MotoGP, Bagnaia-Morbidelli: la nuova generazione di fenomeni

Uno sguardo al presente. Come tutti sappiamo, Valentino  Rossi e Andrea Dovizioso sono i migliori piloti italiani che militano attualmente in MotoGP. Ma cosa succederà quando smetteranno? E chi prenderà il loro posto tra i giovani talenti italiani? Due ‘sospettati’ li abbiamo già.

MotoGP: chi è Franco Morbidelli, età e storia

Franco Morbidelli, nato a Roma il 4 dicembre 1994, è un pilota italo-brasiliano che corre nel motomondiale.

Franco esordisce nel campionato europeo Superstock 600 nel 2011, anno in cui disputerà soltanto quattro gare su una Yamaha del team Forward racing Jr. Nel 2012 conclude sesto. Nel 2013,  con una Kawasaki del team San Carlo Italia, vincerà il campionato conquistando ben 154 punti. Nel 2013, oltre alla Superstock, correrà anche tre gare nella classe Moto2 del motomondiale: San Marino, Giappone e Valencia.
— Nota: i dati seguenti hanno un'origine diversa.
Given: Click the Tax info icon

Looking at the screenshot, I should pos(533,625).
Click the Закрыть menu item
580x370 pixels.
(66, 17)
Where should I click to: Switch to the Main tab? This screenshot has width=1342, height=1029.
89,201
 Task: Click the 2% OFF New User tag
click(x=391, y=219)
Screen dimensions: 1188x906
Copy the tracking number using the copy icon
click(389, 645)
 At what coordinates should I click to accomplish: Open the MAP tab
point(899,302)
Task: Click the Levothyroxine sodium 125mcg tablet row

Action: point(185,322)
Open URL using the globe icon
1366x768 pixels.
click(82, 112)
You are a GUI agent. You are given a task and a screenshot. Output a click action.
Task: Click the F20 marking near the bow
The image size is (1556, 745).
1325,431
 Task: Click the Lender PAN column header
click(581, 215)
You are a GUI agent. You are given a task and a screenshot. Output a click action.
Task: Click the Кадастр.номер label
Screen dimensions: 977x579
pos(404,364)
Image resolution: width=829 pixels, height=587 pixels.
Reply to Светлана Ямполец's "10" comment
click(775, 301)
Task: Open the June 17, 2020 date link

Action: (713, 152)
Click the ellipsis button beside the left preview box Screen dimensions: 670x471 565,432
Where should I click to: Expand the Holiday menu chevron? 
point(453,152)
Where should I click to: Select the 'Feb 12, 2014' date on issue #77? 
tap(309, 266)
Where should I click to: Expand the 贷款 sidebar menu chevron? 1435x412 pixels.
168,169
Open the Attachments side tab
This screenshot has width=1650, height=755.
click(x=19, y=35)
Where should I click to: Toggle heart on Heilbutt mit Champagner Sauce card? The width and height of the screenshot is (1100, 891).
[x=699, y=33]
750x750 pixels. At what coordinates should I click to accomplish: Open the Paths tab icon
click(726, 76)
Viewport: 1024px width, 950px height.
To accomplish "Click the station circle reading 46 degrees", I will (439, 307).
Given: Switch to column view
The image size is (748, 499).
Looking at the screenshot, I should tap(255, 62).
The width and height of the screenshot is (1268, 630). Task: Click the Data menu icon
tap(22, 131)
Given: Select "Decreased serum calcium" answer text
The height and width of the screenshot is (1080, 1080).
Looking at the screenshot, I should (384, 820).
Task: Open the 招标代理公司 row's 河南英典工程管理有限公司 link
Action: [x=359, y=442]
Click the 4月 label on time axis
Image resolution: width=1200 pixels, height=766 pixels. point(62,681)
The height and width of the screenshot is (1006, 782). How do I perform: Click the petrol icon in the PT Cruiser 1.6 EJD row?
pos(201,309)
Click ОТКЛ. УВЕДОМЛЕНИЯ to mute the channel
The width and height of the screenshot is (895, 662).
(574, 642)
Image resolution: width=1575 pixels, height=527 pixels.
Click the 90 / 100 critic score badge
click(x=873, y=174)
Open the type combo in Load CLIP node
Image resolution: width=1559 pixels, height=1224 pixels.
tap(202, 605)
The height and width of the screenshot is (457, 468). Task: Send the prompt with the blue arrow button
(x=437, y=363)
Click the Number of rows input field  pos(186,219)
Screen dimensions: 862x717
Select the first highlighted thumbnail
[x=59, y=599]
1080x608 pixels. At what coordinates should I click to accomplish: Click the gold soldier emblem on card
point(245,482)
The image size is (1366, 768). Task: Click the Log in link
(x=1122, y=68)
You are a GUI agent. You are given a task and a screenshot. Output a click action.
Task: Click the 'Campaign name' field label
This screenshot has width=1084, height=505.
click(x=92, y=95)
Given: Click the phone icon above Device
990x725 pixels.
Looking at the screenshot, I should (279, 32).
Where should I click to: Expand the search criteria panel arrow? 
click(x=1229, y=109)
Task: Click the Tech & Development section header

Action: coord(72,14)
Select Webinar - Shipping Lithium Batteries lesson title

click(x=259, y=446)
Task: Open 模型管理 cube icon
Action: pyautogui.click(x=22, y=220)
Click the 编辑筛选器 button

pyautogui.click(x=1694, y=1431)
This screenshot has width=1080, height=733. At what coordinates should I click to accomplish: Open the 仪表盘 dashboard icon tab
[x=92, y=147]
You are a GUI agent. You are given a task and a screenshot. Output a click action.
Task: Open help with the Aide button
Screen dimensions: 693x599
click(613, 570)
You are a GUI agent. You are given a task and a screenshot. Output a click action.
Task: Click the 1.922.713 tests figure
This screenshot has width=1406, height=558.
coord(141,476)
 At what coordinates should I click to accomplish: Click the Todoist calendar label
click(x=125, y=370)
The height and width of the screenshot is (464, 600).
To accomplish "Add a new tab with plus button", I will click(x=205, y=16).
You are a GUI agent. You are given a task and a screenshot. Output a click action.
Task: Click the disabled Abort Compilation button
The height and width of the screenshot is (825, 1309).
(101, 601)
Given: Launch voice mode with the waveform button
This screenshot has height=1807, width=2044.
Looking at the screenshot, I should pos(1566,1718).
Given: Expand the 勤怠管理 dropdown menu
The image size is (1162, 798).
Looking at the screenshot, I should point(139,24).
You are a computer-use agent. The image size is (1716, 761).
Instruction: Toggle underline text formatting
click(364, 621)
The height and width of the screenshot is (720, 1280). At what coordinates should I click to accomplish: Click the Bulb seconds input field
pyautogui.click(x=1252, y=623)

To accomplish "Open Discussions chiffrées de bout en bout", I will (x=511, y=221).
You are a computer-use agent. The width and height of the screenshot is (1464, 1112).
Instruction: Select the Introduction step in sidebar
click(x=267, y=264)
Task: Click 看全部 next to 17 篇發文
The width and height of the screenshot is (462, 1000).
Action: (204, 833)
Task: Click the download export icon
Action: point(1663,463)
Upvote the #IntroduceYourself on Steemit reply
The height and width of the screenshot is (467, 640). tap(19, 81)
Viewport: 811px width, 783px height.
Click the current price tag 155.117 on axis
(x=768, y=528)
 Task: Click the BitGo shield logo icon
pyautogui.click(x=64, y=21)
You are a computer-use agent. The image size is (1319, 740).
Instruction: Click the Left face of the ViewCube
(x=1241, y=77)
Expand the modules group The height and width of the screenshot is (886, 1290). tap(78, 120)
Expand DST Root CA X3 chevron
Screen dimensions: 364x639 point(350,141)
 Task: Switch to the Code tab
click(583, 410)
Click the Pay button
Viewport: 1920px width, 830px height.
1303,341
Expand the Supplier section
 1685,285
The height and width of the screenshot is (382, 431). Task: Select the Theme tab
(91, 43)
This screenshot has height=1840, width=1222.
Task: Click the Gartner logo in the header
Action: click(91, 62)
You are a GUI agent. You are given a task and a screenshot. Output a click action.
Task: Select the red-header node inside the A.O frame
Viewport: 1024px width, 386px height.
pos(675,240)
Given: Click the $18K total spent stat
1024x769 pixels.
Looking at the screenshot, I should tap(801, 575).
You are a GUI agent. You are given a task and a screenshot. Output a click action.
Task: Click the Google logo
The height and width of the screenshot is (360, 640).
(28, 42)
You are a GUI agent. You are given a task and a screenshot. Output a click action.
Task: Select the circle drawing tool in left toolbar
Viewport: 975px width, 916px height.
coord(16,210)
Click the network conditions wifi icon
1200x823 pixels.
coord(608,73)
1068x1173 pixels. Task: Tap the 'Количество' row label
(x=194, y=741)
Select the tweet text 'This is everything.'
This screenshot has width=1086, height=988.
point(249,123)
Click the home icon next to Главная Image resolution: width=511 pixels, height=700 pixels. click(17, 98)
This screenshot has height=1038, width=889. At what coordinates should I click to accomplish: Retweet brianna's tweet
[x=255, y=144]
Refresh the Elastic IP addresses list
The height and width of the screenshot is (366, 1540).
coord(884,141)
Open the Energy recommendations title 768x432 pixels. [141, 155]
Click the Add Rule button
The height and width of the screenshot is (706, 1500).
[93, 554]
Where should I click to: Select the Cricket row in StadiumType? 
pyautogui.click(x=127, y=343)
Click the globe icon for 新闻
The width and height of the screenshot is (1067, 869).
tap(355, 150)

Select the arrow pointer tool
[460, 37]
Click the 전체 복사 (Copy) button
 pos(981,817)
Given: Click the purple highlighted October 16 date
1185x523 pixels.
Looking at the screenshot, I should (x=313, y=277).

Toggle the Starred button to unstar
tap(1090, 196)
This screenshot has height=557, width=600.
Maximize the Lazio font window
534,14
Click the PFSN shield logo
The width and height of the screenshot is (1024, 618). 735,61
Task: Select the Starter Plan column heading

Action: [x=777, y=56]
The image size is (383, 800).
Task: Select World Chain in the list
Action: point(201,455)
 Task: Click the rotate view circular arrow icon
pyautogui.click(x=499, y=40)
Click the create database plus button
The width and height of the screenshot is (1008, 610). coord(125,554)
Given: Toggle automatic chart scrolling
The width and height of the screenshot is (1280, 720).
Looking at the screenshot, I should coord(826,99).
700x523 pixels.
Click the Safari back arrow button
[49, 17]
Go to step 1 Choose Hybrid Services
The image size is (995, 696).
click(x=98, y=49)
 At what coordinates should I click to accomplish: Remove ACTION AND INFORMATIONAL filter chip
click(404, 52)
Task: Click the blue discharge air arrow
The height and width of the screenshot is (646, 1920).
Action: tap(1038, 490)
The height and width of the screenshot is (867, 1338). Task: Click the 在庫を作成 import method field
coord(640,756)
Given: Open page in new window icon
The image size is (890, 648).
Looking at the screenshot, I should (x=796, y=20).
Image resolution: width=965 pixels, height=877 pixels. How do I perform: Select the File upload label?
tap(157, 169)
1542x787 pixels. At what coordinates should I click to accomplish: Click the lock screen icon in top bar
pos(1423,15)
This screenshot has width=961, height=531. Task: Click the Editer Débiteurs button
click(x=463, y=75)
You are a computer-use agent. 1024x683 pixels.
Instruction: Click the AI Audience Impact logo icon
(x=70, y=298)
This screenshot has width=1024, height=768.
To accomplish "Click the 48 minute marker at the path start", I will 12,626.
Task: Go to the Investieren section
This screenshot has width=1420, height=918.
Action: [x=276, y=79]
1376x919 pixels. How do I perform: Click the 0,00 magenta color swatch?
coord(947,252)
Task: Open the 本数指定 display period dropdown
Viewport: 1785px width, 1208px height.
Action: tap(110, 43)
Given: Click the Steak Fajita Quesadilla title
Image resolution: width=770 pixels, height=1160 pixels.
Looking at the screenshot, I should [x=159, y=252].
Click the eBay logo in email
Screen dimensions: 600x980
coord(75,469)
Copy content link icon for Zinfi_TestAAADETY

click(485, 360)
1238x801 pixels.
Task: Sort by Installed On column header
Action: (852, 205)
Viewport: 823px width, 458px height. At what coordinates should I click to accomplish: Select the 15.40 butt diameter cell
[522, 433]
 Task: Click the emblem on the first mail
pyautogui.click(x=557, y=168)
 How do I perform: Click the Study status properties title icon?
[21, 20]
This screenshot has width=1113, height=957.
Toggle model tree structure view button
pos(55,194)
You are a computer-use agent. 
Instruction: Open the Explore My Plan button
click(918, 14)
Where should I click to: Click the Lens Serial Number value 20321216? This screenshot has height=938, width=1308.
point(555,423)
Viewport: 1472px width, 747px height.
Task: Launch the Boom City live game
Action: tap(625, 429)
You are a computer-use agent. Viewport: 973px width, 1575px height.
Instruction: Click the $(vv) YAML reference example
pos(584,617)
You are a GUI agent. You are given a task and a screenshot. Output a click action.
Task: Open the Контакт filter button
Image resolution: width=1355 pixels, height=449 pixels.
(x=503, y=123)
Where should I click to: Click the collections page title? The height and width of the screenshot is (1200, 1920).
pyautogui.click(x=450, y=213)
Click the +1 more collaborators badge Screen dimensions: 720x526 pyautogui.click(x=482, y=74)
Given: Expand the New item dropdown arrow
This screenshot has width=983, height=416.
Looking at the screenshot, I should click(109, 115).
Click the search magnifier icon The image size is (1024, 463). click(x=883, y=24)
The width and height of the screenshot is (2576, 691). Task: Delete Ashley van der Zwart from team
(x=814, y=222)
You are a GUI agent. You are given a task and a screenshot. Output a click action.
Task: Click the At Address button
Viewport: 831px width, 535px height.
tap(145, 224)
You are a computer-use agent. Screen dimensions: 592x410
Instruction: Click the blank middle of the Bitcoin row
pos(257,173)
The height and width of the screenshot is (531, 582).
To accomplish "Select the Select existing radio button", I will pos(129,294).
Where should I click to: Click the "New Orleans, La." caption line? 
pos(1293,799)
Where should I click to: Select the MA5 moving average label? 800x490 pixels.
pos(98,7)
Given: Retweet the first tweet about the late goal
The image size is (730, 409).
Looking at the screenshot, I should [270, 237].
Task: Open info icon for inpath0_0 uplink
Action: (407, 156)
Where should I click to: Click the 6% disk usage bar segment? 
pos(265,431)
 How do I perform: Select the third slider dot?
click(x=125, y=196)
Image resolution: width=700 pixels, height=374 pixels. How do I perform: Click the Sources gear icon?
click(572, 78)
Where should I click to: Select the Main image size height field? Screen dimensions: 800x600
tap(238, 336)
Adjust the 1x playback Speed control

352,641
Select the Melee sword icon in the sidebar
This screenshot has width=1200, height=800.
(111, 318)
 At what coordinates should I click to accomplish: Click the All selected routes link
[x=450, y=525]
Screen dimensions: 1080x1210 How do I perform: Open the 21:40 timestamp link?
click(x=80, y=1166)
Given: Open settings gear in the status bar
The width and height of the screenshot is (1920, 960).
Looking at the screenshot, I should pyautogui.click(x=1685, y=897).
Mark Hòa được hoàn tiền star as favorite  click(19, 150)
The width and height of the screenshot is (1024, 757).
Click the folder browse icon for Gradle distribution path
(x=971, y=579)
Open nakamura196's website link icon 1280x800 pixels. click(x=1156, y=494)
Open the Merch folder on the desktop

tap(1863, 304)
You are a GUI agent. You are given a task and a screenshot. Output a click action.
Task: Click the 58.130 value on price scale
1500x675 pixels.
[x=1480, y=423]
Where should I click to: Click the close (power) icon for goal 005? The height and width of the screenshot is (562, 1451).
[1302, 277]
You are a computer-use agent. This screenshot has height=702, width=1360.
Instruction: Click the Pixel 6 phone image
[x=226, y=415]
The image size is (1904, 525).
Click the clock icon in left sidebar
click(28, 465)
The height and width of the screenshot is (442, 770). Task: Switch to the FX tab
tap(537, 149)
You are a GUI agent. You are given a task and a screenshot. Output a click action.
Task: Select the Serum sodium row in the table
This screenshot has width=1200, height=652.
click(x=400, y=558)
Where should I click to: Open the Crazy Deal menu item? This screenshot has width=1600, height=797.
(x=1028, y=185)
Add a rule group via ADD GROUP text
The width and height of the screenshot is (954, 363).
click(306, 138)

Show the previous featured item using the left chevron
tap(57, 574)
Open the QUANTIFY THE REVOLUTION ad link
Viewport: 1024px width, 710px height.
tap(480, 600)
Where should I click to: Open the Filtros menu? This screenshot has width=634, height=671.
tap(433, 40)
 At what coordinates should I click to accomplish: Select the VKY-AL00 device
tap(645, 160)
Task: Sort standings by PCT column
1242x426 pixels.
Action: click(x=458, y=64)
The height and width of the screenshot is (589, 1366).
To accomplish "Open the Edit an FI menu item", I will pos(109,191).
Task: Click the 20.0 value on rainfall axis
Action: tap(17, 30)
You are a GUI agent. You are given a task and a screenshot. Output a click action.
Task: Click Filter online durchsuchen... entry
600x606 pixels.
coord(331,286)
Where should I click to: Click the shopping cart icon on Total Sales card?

Nelle due stagioni seguenti gareggerà esclusivamente nel motomondiale, correndo per il team Italtrans Racing, sempre nella classe di mezzo. Nel 2016 passa al team Marc VDS Racing, nella quale andrà ad affiancare Alex Marquez. il 2017 è l’anno del titolo mondiale: con otto successi non lascia scampo agli avversari. Nella passata stagione in MotoGP, all’esordio conquista il premio di rookie dell’anno, finendo pure quindicesimo nel mondiale. Nel 2019 cambia casacca: inizia una partnership con la Yamaha-Petronas.

MotoGP: chi è Francesco Bagnaia, età e storia

Francesco Bagnaia, invece, nasce a Torino il 14 gennaio 1997.

Fa il suo esordio assoluto nel motomondiale nel 2013 in Moto3 con il team San Carlo Italia. Nel 2014 corre nel nuovissimo Sky Racing Team VR46, ma non va oltre un quarto posto ottenuto nel GP di Francia. Nelle due stagioni successive gareggia nella classe cadetta a bordo di una Mahindra, con cui i risultati migliorano notevolmente: due vittorie e un quarto posto assoluto nel 2016. Sale di categoria la stagione seguente, correndo nuovamente con lo Sky Racing Team VR46. Dopo una serie di podi, nel 2018 lotta per il mondiale confrontandosi soprattutto con Miguel Oliveira. Anche il piemontese con otto successi, si laureerà campione del mondo con una gara di anticipo, a Sepang. Come Marco Simoncelli e Valentino rossi prima di lui, in una storia tutta italiana.

MotoGP: Yamaha-Ducati, una crescita futura?

Quando si tratta di guardare avanti, i fan hanno paura. Però chiariamoci, cercando di evitare fraintendimenti: Valentino Rossi e Andrea Dovizioso sono al meglio della loro forma, fisica e mentale. I due alfieri di Yamaha e Ducati non sono messi in discussione. Ma “coltivare” nuovi talenti, italiani o meno, non è sbagliato. In questo caso, Franco Morbidelli e Francesco Bagnaia sono un futuro più che concreto, aspettando la loro grande opportunità. L’intenzione intanto, è quella di imparare e di crescere il più possibile. Uno sguardo al futuro, quindi, è più che lecito con questi due.

MotoGP: una storia tra le storie

Una storia tra le storie. Tra le tante, uniche. Due nomi: Jorge Lorenzo e Marc Marquez. Il primo, nel 2008 sostituisce Colin Edwards. Il secondo, nel 2013 acquisisce l’eredità di Casey Stoner, decisamente più pesante. Loro, uno prima dell’altro, da esordienti hanno preso il posto di piloti ben più esperti. Spinti da un talento e una cattiveria fuori dal comune, hanno scritto la storia, la loro e senza pensarci forse, del motomondiale.

C’è da sottolineare però un dato non trascurabile: il tempo. Come un vortice, tende a condannare sia Rossi che Dovizioso, ma anche lo stesso Jorge Lorenzo. Il destino invece, sembra regalare a Marc Marquez una sfida intrigante, speciale. Nonostante sia ancora presto per dare giudizi, nessuno calza a pennello come Morbidelli e Bagnaia attualmente, pronti a spodestare i campioni di oggi per diventare i fuoriclasse di domani. Senza paura e al passo con il momento, che pende tutto dalla loro parte. Ci riusciranno?